- [TASK TO COMPLETE] Your response to the data below should hold nothing except the lines from the one containing "Image resolution: width=756" down to the one containing "This screenshot has width=868, height=342.", reproduced exactly and without pictures.

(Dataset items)
================

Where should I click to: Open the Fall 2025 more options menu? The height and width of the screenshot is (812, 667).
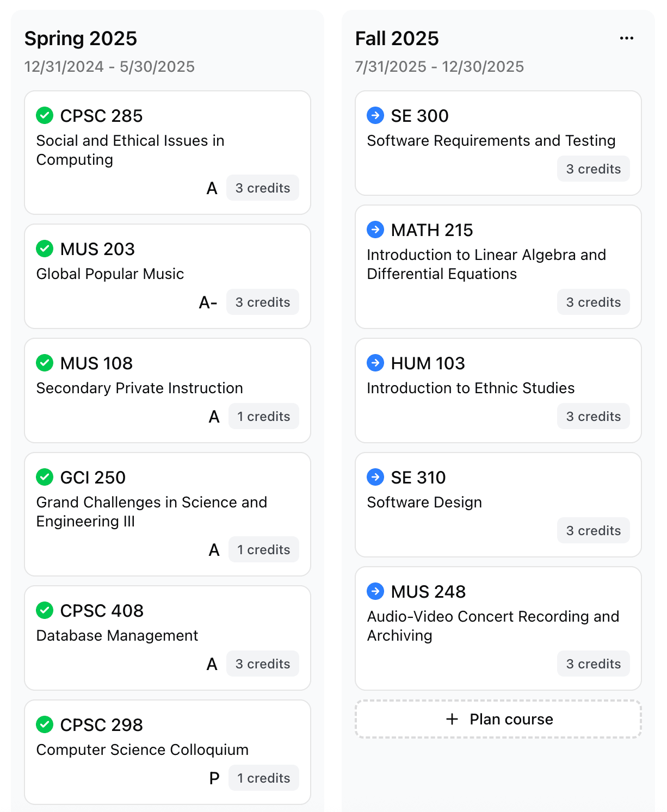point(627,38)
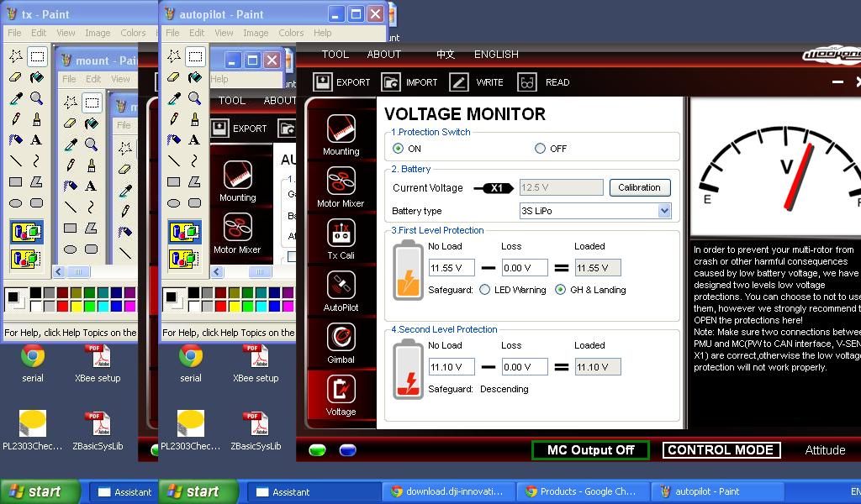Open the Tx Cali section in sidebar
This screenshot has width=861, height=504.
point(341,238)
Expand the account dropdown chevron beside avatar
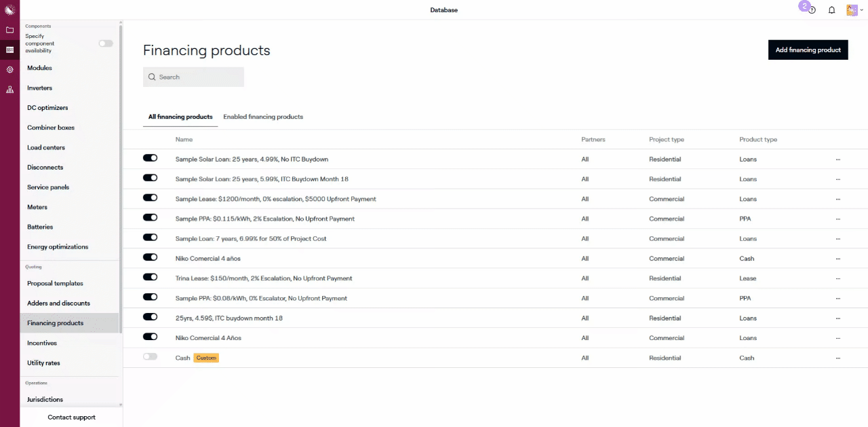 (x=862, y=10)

================

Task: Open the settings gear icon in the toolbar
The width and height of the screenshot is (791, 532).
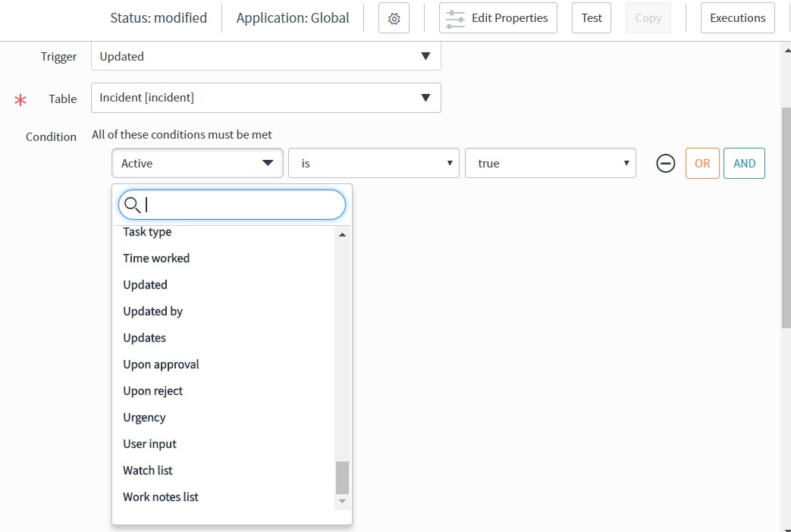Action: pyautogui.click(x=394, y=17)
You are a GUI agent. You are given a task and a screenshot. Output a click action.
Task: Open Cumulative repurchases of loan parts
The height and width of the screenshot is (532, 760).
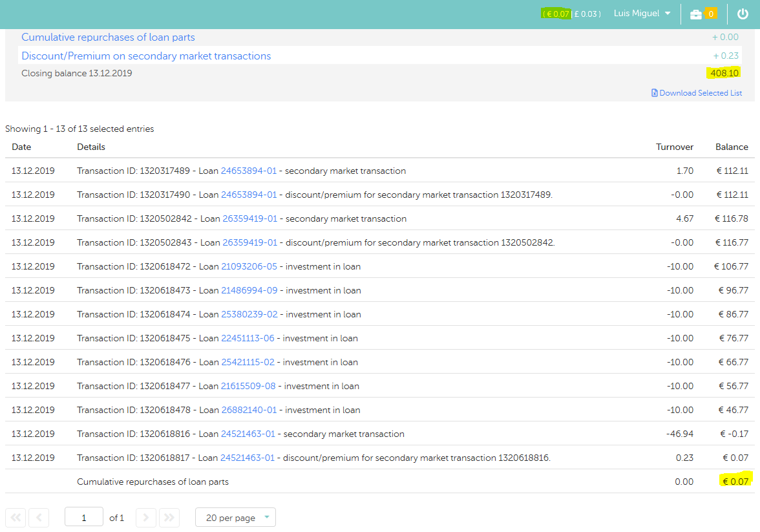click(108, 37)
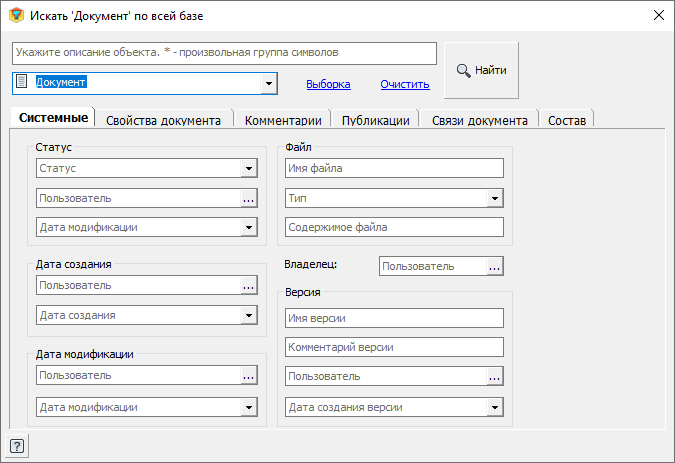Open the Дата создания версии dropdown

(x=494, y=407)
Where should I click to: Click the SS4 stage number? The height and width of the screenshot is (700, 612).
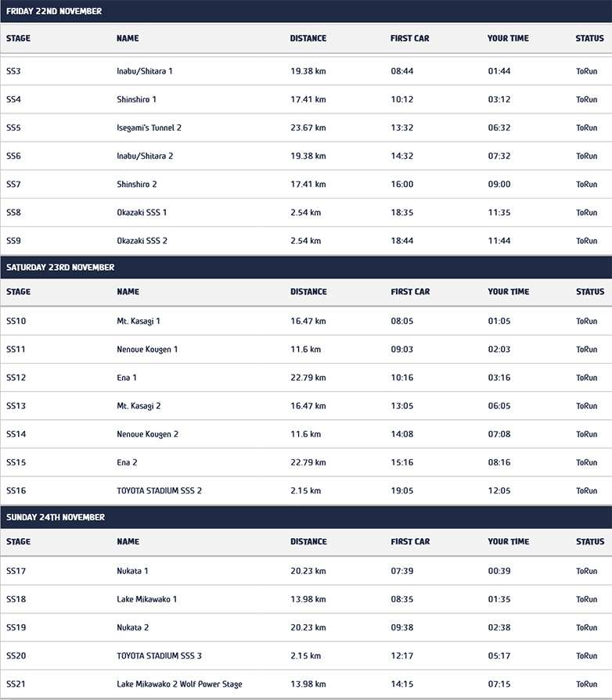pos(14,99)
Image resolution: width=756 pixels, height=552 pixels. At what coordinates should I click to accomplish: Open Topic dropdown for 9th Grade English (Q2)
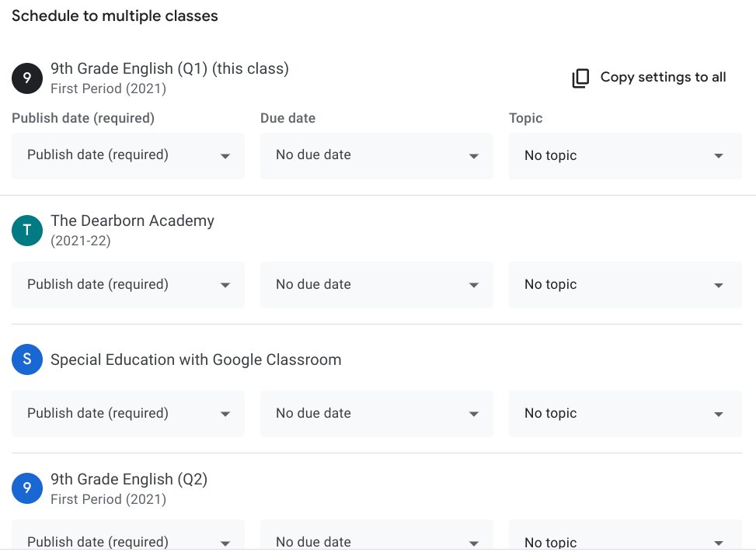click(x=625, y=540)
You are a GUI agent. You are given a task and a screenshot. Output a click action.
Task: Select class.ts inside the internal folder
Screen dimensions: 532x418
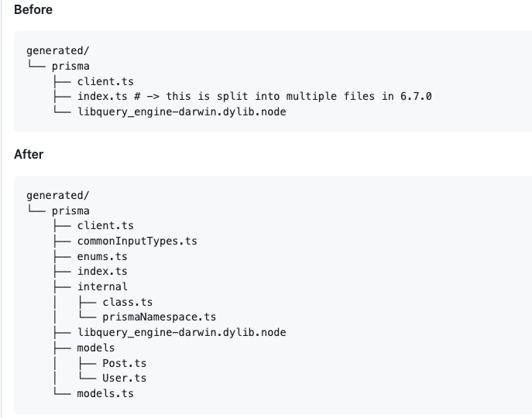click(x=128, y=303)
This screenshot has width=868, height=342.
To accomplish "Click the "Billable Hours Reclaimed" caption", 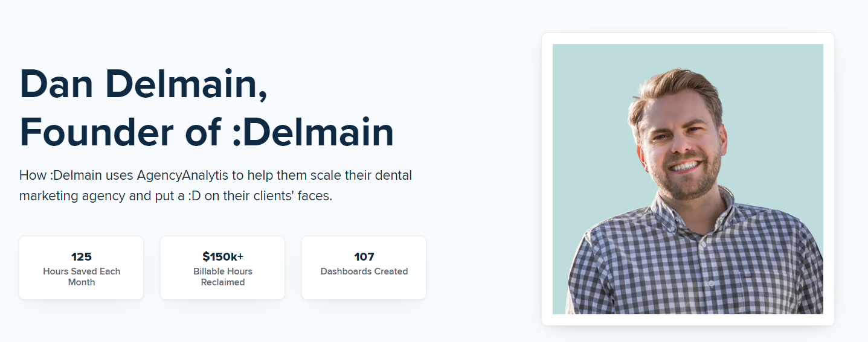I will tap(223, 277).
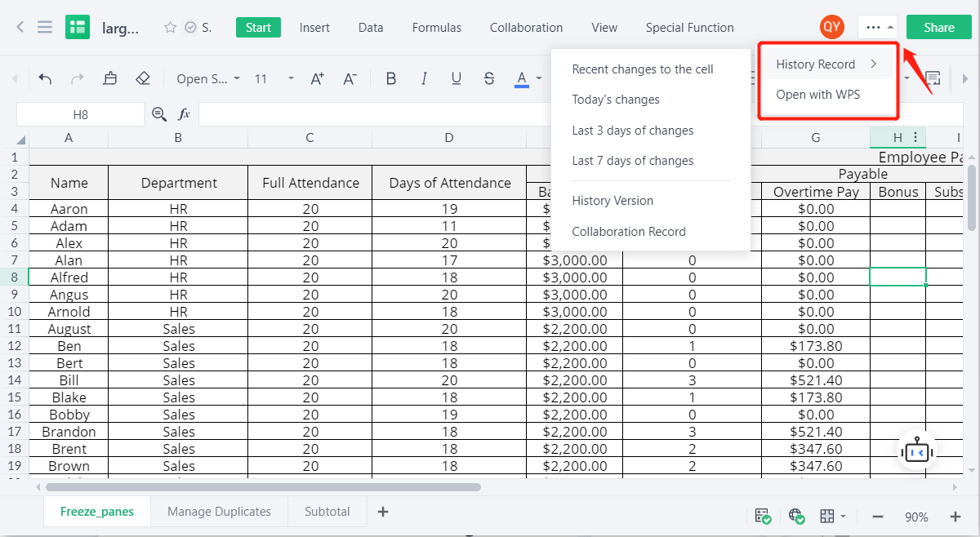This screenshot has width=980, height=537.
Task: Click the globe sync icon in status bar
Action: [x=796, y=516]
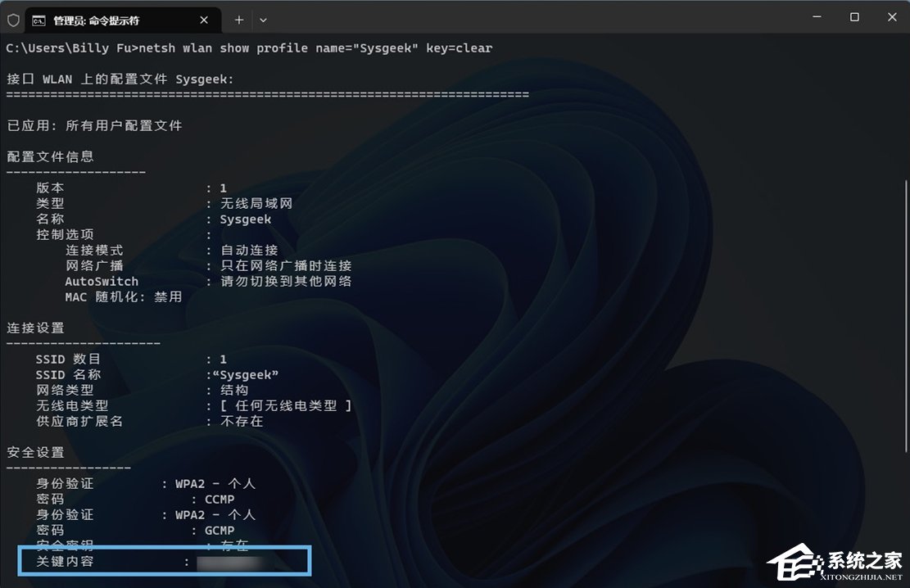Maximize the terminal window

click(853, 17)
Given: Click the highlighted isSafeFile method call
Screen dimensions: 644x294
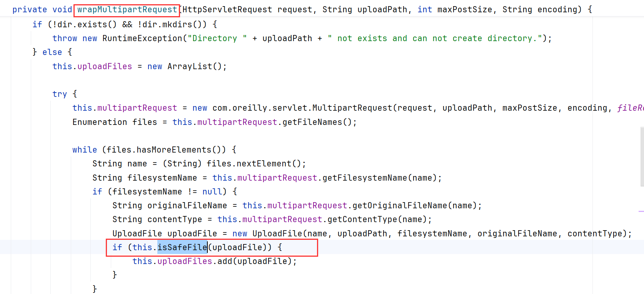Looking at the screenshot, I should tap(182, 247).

================

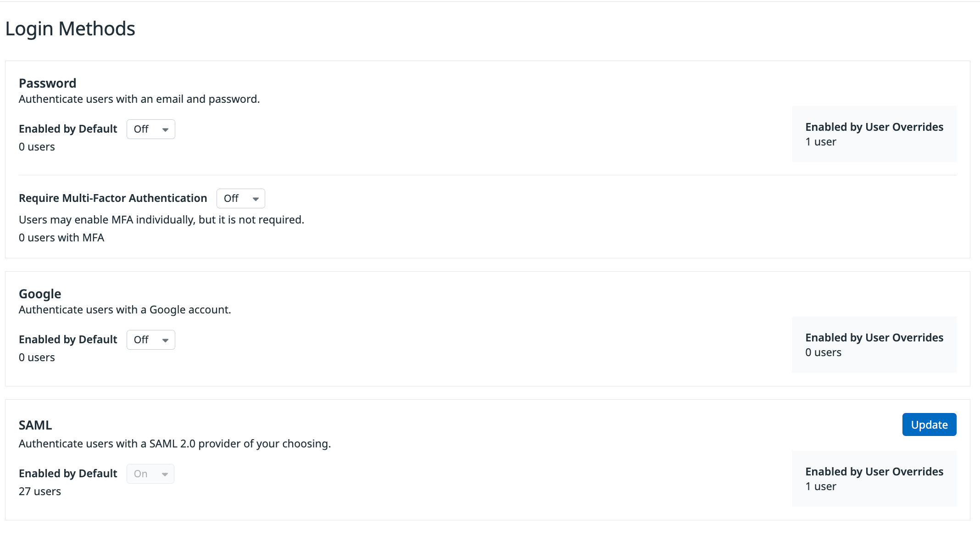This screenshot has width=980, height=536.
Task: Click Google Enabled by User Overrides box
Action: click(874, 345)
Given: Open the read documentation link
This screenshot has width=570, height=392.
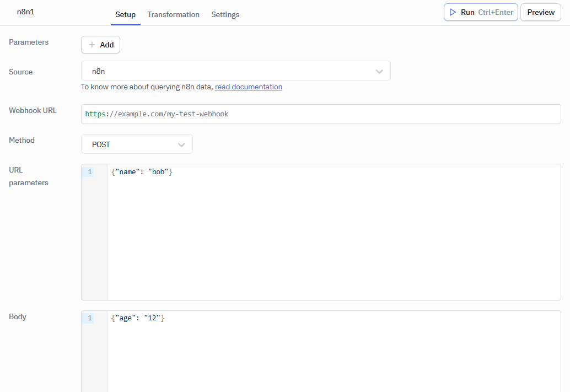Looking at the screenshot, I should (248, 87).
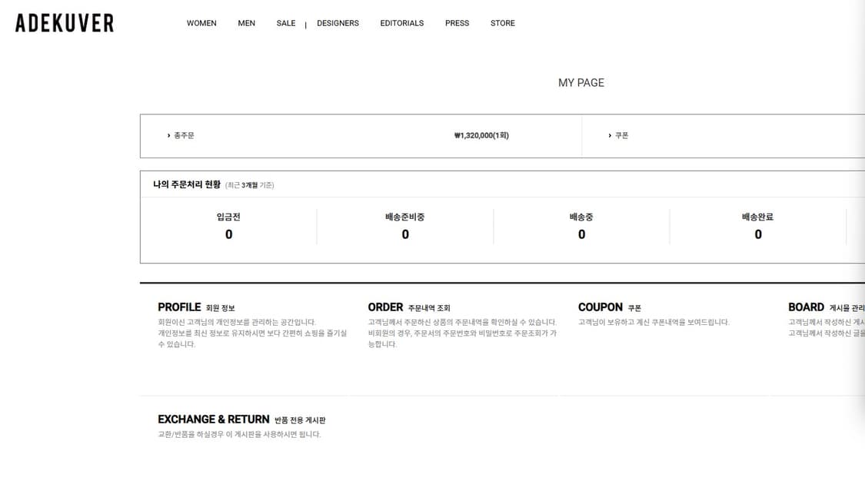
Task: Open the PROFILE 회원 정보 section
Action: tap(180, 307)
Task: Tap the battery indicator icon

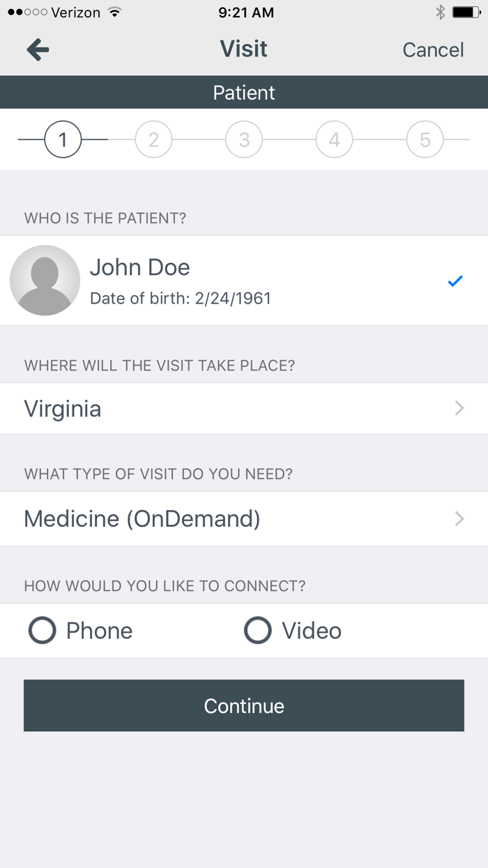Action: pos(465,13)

================

- [ANSWER AREA]
Image resolution: width=756 pixels, height=552 pixels. At what coordinates should I click to accomplish: Open Topic dropdown for 9th Grade English (Q2)
click(x=625, y=540)
You are a GUI agent. You are given a task and a screenshot. Output a click action.
Task: Select class.ts inside the internal folder
Screen dimensions: 532x418
click(x=128, y=303)
This screenshot has width=868, height=342.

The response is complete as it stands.